Earlier in the meeting the commission approved NMDGF plans to delist the Gould’s turkey. The population has grown substantially since the species was listed as threatened in 1974 and now is estimated at nearly 300. Assuming the commission approves the delisting later this year, NMDGF wants to establish new entry permit hunts with a one-bird bag limit in GMUs 26 and 27, and to designate them as “once in a lifetime.”
In addition, NMDGF wants to extend the statewide spring turkey season by five days, to May 15.
Changes are also under consideration for Barbary sheep, including combining GMUs 29, 30, 32, 36 and 37 into a single hunt area, and increasing the number of hunts from five to eight but shortening the seasons, in order to spread out hunting pressure.
Oryx hunters could see additional tags for both off-range and once-in-a-lifetime hunts, but ibex hunters could see a decline in licenses in the Florida Mountains and, like elk, a ban on muzzleloaders with scopes.
The proposals for javelina, pronghorn and bighorn have been finalized and are available for public comment – click here. They are due to win final approval at the next meeting.
But as part of the public comment period on bighorn, longtime hunter and former NMBHA board member Brandon Wynn asked the commission to consider revising the tag allocation strategy in a way that would give New Mexico resident hunters more bighorn tags. His argument is that the current rule bends the definition of “hunt code,” which normally defines a specific area and time. Under the existing Bighorn Rule, adopted in 2012, a single bighorn hunt code now covers several months and numerous mountain ranges.
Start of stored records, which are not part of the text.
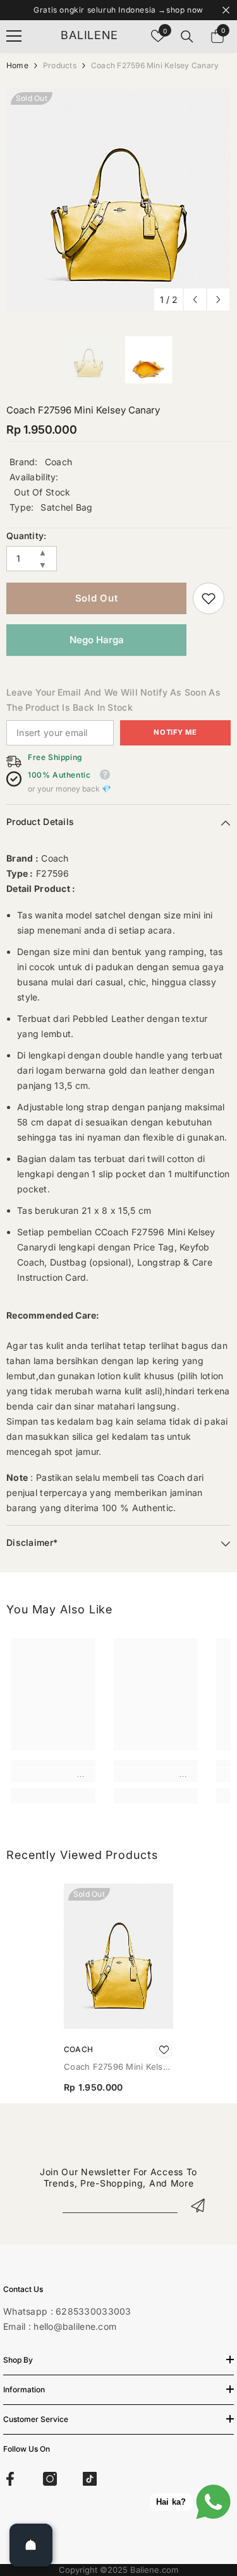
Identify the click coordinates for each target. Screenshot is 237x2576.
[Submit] (197, 2205)
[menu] (13, 36)
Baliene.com (154, 2570)
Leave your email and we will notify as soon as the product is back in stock (113, 700)
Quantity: (26, 535)
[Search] (187, 36)
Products (59, 65)
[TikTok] (90, 2479)
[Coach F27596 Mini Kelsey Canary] (118, 1956)
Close (226, 10)
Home (17, 65)
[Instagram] (50, 2479)
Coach (58, 461)
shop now (185, 10)
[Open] (30, 2545)
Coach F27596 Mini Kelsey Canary (118, 2068)
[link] (208, 598)
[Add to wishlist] (163, 2049)
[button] (195, 299)
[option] (118, 200)
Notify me (175, 732)
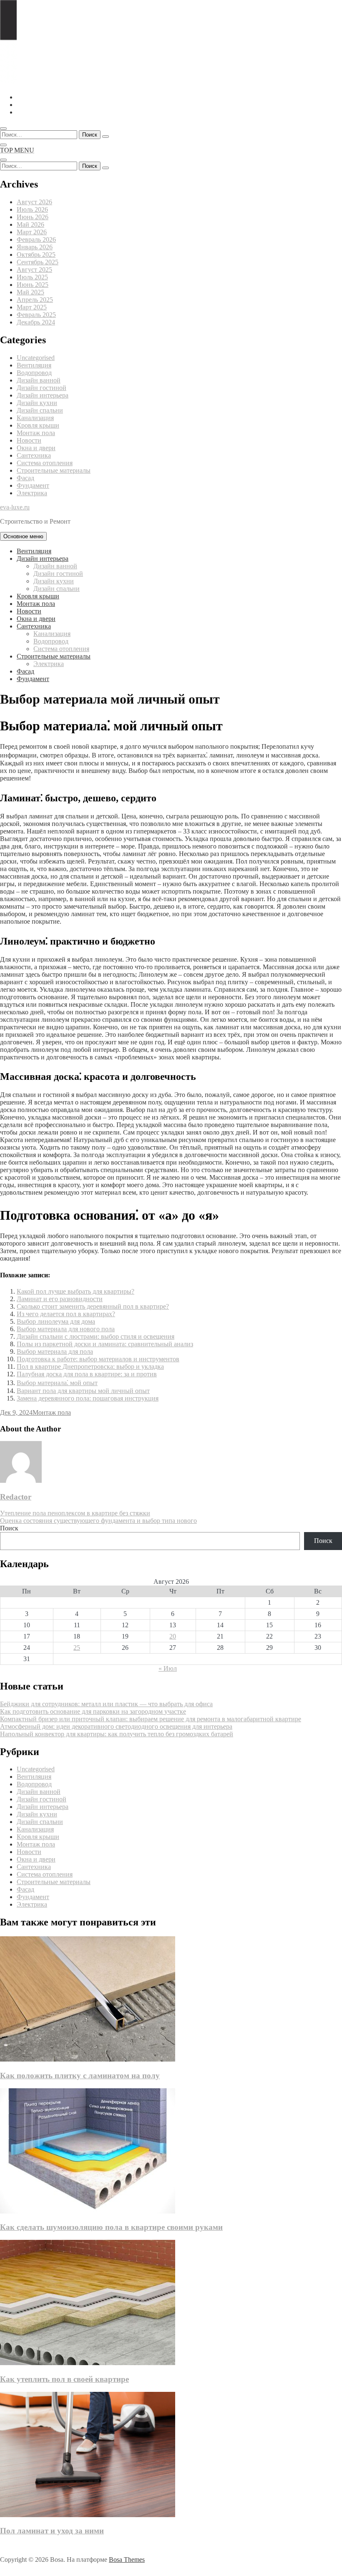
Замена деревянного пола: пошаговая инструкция (87, 1398)
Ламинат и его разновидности (60, 1298)
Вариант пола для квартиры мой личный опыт (83, 1390)
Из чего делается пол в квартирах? (66, 1313)
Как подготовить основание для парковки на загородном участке (93, 1711)
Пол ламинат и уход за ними (52, 2530)
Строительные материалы (54, 470)
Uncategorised (36, 357)
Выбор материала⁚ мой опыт (57, 1382)
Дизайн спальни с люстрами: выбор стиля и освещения (95, 1336)
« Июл (167, 1668)
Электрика (32, 492)
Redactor (15, 1496)
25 (76, 1647)
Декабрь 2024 (36, 322)
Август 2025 (34, 269)
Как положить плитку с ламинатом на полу (80, 2075)
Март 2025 (32, 307)
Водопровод (34, 372)
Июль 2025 (32, 277)
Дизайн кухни (37, 402)
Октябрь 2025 (36, 254)
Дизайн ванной (38, 380)
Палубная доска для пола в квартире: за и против (87, 1374)
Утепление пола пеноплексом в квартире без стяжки (75, 1513)
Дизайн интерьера (42, 395)
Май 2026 (30, 224)
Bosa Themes (127, 2559)
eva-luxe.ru (15, 507)
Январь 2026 (35, 247)
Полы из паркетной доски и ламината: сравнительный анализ (105, 1344)
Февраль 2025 (36, 314)
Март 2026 (32, 232)
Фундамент (33, 485)
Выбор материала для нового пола (66, 1328)
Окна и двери (36, 447)
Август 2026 (34, 201)
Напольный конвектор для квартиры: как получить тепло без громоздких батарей (116, 1734)
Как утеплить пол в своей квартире (64, 2379)
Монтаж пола (36, 432)
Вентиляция (34, 365)
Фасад (25, 477)
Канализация (35, 417)
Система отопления (45, 462)
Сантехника (34, 455)
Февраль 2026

During their discussion, the commissioners and staff agreed with Wynn that the best solution is for the Legislature to rewrite the bighorn law, as other states have done, to specifically allow for a different model of bighorn tag allocation that provides residents, nonresidents and outfitter clients hunt opportunities but does not bend the hunt code law.
Although the state Attorney General’s Office has issued a statement that the current regulation does not break the law, there are enough questions about it that Commissioner Roberta Salazar Henry suggested the commission consider other ways of allocating bighorn tags. She moved to delay approval of the rule by a month or two in order for the department to consider Wynn’s proposal. That still allowed time to approve the Bighorn Rule this summer. “Having the discussion is more important than not having the discussion,” she argued.
Because Gov. Michelle Lujan Grisham still has not appointed the two open seats on the commission, and because Commissioner Jimmy Bates was absent, that left just four commissioners to consider the motion. Commissioners Deanna Archuleta and Tirzio Lopez voted with Salazar Henry in favor of taking time to discuss the issue in depth. But Chairwoman Sharon Salazar Hickey voted “no” and the motion failed to get the four votes needed to pass.
The next meeting is set for June 3 in Eagle Nest.